Terraform scripts to create a K8s Cluster using “kubeadm” in AWS from scratch

Rangaswamy P V
12 min readMar 28, 2023

--

Here in this article we will create a custom Kubernetes cluster on the AWS Cloud and the following are the pre-requisites

  1. Secret keys of your AWS account
  2. Access keys of your AWS account
  3. and also your Private/Public ssh key in the Openssl format

Once you have all of the above , then you can download the terraform script in my github repo. If you do not have terraform installed in the box then you can get it installed by running the bash script(installtf.sh) which is in the same repo.
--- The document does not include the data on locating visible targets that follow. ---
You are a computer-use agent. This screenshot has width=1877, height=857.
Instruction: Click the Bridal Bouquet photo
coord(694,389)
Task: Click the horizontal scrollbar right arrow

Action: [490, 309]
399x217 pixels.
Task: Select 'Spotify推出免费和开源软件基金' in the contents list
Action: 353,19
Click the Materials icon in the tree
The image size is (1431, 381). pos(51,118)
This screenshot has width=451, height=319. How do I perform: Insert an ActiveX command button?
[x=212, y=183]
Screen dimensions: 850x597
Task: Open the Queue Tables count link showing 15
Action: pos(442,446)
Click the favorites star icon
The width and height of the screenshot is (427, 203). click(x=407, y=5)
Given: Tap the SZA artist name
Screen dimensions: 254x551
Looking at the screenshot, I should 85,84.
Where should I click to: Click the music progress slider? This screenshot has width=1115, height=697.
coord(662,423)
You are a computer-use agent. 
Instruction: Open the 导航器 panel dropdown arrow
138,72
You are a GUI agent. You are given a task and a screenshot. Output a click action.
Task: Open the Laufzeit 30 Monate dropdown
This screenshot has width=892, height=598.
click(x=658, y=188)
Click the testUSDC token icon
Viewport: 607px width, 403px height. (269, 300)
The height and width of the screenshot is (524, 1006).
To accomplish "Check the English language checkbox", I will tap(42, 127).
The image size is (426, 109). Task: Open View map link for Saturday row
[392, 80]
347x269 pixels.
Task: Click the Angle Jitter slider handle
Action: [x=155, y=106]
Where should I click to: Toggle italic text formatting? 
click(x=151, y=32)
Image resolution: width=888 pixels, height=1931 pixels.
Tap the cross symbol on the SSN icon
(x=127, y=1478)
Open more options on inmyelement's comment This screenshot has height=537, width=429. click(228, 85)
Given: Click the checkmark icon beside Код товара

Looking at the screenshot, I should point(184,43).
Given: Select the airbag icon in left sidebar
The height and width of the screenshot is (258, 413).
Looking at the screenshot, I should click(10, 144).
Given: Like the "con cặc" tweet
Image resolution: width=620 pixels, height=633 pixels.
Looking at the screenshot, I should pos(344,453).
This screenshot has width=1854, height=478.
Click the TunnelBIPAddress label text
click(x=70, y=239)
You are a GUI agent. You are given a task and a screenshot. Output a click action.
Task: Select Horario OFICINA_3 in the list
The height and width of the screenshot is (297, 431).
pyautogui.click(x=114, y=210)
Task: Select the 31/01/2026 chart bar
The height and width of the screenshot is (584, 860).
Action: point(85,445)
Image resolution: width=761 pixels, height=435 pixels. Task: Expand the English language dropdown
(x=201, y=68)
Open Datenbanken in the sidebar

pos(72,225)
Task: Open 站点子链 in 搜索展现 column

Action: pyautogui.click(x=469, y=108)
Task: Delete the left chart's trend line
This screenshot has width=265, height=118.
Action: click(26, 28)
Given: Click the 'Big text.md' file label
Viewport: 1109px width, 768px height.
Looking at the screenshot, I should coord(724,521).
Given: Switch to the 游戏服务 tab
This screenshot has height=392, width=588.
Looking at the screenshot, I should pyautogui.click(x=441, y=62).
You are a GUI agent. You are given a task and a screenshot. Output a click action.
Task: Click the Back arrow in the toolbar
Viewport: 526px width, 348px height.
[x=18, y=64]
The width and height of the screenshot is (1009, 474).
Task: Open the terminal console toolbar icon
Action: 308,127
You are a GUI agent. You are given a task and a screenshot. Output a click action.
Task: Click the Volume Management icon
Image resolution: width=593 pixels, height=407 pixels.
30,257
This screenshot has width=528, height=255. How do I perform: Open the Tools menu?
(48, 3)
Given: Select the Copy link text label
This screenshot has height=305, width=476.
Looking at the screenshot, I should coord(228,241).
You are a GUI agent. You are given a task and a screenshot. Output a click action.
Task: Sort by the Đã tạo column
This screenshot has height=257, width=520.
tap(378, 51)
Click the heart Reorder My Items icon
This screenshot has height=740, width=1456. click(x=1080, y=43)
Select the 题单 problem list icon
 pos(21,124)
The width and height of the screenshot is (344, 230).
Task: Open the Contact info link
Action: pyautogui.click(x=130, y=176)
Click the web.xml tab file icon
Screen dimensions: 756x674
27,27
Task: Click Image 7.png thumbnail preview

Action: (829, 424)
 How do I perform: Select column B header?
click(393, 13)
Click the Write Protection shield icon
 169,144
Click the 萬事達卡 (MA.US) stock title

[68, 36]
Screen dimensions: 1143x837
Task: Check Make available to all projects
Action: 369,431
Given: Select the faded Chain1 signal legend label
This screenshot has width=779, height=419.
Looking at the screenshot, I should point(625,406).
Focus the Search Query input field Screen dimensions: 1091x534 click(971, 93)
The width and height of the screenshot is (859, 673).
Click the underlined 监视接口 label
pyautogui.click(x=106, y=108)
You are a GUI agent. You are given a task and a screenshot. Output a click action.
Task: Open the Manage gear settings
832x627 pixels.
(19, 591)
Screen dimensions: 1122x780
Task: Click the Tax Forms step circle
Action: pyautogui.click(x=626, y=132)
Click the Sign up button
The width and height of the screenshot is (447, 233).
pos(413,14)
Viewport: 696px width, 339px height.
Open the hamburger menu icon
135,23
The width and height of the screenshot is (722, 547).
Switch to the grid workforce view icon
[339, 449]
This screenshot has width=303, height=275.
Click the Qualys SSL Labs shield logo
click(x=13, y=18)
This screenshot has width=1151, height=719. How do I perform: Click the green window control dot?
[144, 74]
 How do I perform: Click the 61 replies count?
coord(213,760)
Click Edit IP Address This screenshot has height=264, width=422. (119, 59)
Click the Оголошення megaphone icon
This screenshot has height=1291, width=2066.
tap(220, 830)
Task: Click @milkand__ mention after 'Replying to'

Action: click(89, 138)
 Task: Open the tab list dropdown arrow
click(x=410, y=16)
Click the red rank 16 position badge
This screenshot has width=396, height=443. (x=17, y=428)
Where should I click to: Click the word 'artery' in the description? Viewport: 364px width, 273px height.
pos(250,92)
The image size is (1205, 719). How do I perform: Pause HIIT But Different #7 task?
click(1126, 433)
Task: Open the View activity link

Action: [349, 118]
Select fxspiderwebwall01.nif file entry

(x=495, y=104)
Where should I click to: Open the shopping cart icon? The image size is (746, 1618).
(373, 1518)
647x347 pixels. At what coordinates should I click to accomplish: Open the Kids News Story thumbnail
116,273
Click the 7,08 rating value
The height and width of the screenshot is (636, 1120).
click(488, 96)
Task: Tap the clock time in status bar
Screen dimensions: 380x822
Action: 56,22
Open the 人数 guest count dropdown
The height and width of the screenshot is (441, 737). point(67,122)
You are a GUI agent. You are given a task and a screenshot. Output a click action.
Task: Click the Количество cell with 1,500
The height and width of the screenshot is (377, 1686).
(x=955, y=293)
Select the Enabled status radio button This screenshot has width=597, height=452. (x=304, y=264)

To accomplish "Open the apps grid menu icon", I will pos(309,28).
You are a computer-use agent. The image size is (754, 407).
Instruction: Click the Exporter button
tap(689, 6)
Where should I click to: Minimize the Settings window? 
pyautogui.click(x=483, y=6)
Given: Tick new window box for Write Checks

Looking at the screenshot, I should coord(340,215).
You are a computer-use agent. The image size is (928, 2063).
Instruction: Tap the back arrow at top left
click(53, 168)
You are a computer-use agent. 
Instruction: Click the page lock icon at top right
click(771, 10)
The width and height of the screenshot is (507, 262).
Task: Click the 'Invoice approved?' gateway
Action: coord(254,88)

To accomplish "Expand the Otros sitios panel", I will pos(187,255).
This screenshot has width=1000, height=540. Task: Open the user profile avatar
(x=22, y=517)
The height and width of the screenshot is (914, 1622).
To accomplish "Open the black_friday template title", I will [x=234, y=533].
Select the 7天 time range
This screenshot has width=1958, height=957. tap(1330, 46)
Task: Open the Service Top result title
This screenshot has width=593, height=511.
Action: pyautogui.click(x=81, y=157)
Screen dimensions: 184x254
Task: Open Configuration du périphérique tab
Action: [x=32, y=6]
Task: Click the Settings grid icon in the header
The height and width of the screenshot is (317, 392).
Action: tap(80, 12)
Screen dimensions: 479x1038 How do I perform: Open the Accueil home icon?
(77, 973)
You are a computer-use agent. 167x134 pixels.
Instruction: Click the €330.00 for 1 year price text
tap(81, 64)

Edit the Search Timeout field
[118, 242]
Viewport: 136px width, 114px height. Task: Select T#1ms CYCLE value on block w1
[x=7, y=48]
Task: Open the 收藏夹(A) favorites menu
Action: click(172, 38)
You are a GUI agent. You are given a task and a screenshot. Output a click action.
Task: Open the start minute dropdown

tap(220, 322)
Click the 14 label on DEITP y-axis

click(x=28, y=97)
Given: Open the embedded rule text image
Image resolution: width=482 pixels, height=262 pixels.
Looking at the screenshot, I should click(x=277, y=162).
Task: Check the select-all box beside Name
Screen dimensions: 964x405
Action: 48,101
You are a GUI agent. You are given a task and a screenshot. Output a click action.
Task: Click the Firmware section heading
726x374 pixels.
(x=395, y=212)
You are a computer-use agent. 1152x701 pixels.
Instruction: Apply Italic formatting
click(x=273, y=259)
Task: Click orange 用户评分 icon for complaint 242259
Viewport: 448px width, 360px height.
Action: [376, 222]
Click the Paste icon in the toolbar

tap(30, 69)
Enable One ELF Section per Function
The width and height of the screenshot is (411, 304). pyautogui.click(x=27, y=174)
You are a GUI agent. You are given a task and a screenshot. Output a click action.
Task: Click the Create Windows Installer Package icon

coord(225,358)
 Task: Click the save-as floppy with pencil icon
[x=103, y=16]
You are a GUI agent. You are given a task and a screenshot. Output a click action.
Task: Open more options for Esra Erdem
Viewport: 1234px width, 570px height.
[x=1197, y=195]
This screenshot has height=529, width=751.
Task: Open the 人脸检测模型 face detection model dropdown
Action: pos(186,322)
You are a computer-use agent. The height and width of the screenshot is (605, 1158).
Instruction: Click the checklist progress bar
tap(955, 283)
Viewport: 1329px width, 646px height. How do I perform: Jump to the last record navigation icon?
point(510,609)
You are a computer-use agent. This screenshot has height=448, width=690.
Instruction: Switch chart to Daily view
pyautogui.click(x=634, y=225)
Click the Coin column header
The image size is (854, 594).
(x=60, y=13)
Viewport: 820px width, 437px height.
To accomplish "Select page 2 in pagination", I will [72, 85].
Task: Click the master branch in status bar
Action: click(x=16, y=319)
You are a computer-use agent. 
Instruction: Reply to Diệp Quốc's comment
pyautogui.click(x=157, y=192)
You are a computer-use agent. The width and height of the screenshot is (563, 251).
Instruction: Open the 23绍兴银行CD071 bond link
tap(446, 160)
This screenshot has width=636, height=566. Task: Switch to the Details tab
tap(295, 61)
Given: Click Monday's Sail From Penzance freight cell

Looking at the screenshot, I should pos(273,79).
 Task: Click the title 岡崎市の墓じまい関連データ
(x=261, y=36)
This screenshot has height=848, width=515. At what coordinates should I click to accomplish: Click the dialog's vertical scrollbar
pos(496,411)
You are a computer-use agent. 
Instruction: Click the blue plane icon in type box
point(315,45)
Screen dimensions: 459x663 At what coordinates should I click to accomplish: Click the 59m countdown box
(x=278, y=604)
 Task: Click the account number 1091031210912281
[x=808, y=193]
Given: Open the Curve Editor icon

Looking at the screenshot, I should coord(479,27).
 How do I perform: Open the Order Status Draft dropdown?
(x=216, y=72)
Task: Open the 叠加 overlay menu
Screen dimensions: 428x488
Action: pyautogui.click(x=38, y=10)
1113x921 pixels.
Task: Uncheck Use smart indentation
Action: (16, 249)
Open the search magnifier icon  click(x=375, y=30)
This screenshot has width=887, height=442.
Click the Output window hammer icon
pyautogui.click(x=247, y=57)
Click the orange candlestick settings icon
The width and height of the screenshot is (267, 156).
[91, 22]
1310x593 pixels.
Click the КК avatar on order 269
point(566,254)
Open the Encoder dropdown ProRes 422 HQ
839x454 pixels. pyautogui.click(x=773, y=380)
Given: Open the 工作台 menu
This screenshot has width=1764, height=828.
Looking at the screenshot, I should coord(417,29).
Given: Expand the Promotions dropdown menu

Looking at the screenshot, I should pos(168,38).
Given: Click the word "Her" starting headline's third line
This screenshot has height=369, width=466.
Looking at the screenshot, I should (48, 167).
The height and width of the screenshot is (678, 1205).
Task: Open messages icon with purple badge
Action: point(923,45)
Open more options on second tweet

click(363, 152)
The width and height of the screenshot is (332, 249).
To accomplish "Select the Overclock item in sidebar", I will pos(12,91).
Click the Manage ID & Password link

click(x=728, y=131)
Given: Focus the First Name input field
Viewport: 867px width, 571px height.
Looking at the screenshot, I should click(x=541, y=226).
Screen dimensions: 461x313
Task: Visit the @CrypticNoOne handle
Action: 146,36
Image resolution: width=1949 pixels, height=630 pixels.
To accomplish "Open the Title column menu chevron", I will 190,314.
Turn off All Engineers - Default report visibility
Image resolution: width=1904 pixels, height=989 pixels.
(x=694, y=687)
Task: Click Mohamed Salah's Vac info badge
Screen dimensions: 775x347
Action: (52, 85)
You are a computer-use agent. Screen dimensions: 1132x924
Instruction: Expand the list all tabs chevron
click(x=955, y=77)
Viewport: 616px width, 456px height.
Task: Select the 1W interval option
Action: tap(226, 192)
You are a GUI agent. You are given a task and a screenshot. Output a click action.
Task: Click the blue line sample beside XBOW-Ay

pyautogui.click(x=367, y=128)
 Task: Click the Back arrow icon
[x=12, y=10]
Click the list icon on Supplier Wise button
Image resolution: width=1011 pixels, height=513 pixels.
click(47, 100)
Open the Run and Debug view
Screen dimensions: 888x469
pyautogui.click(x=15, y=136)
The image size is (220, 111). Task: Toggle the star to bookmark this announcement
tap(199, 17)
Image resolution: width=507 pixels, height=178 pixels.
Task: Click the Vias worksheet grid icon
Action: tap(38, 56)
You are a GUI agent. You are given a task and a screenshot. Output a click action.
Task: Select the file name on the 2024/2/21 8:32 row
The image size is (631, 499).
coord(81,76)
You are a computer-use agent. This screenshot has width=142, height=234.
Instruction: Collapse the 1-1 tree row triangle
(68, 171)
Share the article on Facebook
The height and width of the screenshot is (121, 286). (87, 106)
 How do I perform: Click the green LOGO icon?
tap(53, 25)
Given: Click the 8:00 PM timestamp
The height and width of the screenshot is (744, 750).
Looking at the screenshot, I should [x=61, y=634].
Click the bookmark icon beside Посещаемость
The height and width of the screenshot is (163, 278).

Lets go ahead and download the repo content

$ git pull https://github.com/rangapv/tf.git
$ ls
$ README.md ec2-simplek8s ec2-vanilla eks-aws installtf.sh
$ ./installtf.sh

When you run the install.sh as show above you will be prompted for the version of terraform and it will do the necessary configuration and terraform is ready for you to be accessed. The install will also set the Terraform log path to the current working directory from which the “terraform init” gets triggered and the file is named as “tf.log”.

The k8s Cluster that we are creating will run on an “Ubuntu 22.04” AMI, the script and modules will create all the necessary AWS infrastructure like the VPCs, Subnets, Security Groups, Internet Gateways, In-bound and out-bound rules etc…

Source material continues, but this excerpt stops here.